**TO BE DONE**
A. Rewrite the FreeBSD port thread starting at "I'd try submitting" and ending at "George (Feb 4, 2021)", with "tar archive" changed to "tarball".
B. Copy the entries word for word, starting at the line that contains "At what coordinates should I click to accomplish: Open the" and ending at the line that contains "Action: pos(62,302)", with nothing before or after them.

**TEXT EXCERPT**

[BEGIN]

# How to create a new port?



## Deleted member 66267 (Feb 3, 2021)

And the proper procedure to get it merged in the FreeBSD ports?


----------



## SirDice (Feb 3, 2021)

You submit the request and attach a diff to it here: https://bugs.freebsd.org/bugzilla/

Make sure you run your port through a poudriere-testport(8) and portlint(1) so it conforms to the rules.


----------



## chrbr (Feb 3, 2021)

Dear also-ran,
https://docs.freebsd.org/en/books/porters-handbook/ gives a good overview.


----------



## Deleted member 66267 (Feb 3, 2021)

SirDice said:


> You submit the request and attach a diff to it here: https://bugs.freebsd.org/bugzilla/
> 
> Make sure you run your port through a poudriere-testport(8) and portlint(1) so it conforms to the rules.


Could I just send them a tarball containing my port?


----------



## SirDice (Feb 3, 2021)

I'm honestly not sure at the moment. Some port committers don't mind, at least not for new ports, some do mind. And there's also a transition from subversion to git going on right now. I maintain a port but it's an existing port, so I just upload a diff with the changes. That gets applied and approved by a committer and then it's pushed to the ports tree.

I'd try submitting a tar archive but be prepared that you may have to replace it with a diff or patch file when a committer asks for it. As long as you make it as easy as possible for them things usually work out quite quickly. When you submitted your PR wait some time, if nobody looked at it for, say, 2 weeks, then send a ping to the freebsd-ports@ mailing list. It's also worthwhile to sign up for that mailing list in any case. If you have specific questions on how to implement certain port related things you can ask there too.


----------



## George (Feb 4, 2021)

also-ran said:


> Could I just send them a tarball containing my port?



I once put my port's source files in a tarball on github. I got this complaint:

"Also it seems strange that people checking out from git should have to download tarballs. Ideally it should be pulling a tag, or a file from releases."


----------



## tingo (Feb 4, 2021)

If you use github, ideally you should fork the repository and implement the changes in your fork, then create a pull request. No need for tarballs.


----------

[END]

**EXTRACTED RECORDS**
[BEGIN]

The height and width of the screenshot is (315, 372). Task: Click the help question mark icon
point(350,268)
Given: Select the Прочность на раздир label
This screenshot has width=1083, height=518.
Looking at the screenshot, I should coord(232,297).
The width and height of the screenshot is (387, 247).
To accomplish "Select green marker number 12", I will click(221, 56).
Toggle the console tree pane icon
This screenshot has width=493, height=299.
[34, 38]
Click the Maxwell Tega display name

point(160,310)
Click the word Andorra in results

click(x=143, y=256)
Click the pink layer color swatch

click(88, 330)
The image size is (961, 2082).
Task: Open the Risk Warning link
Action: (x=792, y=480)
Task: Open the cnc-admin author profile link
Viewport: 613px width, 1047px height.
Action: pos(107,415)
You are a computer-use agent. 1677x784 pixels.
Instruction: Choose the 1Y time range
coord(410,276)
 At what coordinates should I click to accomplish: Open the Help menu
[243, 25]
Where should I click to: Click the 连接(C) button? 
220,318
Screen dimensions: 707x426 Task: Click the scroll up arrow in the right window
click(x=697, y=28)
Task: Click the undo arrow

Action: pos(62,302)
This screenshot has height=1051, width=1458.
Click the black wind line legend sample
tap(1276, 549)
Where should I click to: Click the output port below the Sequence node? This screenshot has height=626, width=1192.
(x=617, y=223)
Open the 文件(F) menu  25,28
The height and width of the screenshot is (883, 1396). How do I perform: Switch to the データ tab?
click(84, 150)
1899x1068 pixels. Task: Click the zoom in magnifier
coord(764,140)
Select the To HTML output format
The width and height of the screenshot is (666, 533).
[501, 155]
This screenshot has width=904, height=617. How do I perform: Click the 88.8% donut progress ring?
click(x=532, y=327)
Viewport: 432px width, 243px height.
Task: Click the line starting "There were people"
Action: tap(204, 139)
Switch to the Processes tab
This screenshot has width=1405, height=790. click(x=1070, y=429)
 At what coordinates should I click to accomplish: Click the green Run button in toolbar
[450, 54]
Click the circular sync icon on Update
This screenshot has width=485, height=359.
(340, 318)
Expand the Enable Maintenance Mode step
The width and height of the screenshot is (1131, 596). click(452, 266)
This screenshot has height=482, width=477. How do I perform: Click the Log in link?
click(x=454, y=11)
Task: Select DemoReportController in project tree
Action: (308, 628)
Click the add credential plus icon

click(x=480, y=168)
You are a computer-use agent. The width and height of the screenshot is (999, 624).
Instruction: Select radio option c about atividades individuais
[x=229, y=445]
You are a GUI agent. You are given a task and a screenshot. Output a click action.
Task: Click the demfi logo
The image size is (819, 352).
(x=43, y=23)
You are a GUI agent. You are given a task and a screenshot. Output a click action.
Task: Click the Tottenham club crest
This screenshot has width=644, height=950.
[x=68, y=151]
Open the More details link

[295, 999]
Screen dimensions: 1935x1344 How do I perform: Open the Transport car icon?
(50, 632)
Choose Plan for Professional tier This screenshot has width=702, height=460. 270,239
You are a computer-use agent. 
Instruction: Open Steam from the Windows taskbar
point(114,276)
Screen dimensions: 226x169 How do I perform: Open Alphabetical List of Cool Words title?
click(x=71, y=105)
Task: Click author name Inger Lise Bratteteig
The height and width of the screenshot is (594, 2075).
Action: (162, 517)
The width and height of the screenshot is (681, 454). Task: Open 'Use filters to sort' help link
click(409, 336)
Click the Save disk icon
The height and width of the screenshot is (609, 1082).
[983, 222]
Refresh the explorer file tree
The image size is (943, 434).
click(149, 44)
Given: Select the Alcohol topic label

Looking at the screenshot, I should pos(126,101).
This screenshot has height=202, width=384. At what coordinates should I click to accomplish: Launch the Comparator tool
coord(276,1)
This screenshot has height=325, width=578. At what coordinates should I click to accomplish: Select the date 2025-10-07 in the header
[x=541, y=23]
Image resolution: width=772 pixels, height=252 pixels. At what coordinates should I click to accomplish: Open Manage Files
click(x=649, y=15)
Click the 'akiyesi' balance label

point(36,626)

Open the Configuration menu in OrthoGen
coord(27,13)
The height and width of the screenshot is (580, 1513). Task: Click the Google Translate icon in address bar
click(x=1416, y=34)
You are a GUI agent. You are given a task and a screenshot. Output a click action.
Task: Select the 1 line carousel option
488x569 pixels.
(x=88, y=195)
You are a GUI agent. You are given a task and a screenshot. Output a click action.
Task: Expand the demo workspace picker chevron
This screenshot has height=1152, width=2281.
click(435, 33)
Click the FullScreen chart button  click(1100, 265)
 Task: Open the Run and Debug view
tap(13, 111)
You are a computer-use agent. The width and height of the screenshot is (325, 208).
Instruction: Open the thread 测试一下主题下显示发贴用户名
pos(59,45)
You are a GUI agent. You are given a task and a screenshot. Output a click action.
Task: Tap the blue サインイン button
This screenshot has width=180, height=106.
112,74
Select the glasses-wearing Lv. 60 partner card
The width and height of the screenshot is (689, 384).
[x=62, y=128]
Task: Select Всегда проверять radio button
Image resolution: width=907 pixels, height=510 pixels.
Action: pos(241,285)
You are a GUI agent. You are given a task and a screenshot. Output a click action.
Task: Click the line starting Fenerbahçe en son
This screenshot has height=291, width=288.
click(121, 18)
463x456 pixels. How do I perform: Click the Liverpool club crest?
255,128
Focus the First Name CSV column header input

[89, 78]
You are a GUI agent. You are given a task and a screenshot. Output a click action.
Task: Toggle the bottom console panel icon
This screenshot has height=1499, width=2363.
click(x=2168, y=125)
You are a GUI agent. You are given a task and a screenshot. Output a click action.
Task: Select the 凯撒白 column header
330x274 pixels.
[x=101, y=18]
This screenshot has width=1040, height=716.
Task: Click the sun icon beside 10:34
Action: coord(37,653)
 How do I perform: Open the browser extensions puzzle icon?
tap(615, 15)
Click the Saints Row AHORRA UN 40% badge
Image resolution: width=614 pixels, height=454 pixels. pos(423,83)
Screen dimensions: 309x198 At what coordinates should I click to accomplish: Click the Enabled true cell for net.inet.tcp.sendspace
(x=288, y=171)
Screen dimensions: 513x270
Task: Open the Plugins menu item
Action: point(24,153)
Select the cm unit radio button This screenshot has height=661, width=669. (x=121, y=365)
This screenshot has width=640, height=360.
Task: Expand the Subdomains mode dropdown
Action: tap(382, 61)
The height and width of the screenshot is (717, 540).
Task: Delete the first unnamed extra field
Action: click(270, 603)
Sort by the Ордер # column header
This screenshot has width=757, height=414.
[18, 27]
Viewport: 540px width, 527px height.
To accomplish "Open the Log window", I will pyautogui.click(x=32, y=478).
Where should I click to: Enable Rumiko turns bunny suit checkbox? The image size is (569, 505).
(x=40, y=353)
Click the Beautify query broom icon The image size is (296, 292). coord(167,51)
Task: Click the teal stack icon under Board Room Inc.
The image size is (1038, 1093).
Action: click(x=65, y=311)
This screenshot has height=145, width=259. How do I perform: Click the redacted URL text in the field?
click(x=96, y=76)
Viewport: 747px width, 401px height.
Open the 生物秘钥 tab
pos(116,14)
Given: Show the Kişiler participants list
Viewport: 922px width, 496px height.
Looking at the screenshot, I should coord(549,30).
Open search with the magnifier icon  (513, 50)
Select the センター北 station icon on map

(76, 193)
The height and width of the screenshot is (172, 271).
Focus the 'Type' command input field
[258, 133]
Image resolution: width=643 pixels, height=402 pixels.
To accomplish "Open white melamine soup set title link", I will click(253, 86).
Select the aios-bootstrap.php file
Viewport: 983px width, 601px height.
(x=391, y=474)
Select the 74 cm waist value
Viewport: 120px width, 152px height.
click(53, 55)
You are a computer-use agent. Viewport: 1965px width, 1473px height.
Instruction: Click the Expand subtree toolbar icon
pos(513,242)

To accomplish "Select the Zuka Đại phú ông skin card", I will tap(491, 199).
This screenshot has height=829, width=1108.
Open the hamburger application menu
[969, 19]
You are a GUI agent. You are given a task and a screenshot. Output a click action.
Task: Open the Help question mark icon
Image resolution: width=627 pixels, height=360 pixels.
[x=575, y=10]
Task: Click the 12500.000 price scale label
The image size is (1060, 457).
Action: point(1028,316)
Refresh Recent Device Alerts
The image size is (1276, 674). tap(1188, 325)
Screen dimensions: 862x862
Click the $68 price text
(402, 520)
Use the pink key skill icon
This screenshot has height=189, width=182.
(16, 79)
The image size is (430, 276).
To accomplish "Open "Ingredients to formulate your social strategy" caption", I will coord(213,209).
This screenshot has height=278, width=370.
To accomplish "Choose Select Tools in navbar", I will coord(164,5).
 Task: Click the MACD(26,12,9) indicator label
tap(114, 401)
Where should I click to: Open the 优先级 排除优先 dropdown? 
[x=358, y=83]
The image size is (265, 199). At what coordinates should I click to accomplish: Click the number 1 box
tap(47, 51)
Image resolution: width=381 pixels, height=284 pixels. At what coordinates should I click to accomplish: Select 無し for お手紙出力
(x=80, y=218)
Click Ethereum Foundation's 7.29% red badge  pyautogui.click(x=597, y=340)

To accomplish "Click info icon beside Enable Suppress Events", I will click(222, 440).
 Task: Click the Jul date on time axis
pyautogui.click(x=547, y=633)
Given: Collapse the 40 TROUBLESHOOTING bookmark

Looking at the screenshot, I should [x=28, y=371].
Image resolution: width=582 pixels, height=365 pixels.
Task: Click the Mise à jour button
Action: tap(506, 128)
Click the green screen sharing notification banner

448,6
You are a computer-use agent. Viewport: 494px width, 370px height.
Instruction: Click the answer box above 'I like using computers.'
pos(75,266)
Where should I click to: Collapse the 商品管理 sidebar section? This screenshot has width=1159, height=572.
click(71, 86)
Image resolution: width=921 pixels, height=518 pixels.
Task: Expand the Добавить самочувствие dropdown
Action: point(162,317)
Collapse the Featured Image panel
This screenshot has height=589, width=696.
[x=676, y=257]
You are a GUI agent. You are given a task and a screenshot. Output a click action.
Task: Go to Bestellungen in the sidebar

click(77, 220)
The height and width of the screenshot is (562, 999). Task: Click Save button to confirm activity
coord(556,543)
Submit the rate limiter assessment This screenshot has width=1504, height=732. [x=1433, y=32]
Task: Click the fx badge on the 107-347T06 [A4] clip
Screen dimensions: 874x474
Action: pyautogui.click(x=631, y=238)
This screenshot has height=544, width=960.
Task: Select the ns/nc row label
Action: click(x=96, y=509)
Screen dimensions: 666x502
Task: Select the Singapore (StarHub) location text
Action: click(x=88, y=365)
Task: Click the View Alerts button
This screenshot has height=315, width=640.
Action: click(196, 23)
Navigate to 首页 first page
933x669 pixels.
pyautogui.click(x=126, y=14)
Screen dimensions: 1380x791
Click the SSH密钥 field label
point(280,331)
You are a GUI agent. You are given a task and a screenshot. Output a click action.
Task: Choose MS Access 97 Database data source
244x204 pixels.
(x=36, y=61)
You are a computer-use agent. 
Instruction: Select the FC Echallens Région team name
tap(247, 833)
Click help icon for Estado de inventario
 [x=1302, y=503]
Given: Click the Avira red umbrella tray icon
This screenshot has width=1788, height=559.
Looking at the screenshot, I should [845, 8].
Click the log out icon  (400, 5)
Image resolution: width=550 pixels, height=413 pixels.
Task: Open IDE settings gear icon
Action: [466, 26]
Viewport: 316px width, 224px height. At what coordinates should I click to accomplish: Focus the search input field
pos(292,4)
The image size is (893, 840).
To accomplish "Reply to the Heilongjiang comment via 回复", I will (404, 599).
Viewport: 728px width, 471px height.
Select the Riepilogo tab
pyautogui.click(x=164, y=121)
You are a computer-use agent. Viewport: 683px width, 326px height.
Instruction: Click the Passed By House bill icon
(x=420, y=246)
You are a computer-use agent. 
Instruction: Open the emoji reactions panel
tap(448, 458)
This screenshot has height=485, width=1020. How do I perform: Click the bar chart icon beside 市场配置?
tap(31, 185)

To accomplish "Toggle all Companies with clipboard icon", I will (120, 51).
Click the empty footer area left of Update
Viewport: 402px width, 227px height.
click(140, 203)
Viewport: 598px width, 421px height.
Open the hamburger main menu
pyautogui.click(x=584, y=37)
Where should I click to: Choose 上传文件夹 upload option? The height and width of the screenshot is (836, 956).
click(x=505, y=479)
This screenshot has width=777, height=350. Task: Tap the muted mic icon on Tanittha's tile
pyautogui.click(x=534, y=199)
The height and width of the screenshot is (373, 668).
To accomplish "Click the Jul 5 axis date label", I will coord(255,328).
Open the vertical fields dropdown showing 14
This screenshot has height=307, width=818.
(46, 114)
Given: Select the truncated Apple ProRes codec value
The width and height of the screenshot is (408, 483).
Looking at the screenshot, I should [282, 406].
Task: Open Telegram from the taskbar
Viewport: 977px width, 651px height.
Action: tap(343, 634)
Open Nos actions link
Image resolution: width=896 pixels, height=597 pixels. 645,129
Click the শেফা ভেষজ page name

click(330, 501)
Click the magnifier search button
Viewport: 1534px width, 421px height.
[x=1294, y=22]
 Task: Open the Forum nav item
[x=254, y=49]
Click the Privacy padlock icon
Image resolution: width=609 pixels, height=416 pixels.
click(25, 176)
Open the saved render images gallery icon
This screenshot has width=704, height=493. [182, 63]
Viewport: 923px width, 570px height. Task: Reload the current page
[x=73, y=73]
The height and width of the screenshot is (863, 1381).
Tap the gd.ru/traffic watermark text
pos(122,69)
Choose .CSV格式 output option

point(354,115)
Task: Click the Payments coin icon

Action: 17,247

[END]

**RESPONSE LIST**
A.
I'd try submitting a tarball but be prepared that you may have to replace it with a diff or patch file when a committer asks for it. As long as you make it as easy as possible for them things usually work out quite quickly. When you submitted your PR wait some time, if nobody looked at it for, say, 2 weeks, then send a ping to the freebsd-ports@ mailing list. It's also worthwhile to sign up for that mailing list in any case. If you have specific questions on how to implement certain port related things you can ask there too.


----------



## George (Feb 4, 2021)

B.
 At what coordinates should I click to accomplish: Open the Help menu
[243, 25]
Where should I click to: Click the 连接(C) button? 
220,318
Screen dimensions: 707x426 Task: Click the scroll up arrow in the right window
click(x=697, y=28)
Task: Click the undo arrow

Action: pos(62,302)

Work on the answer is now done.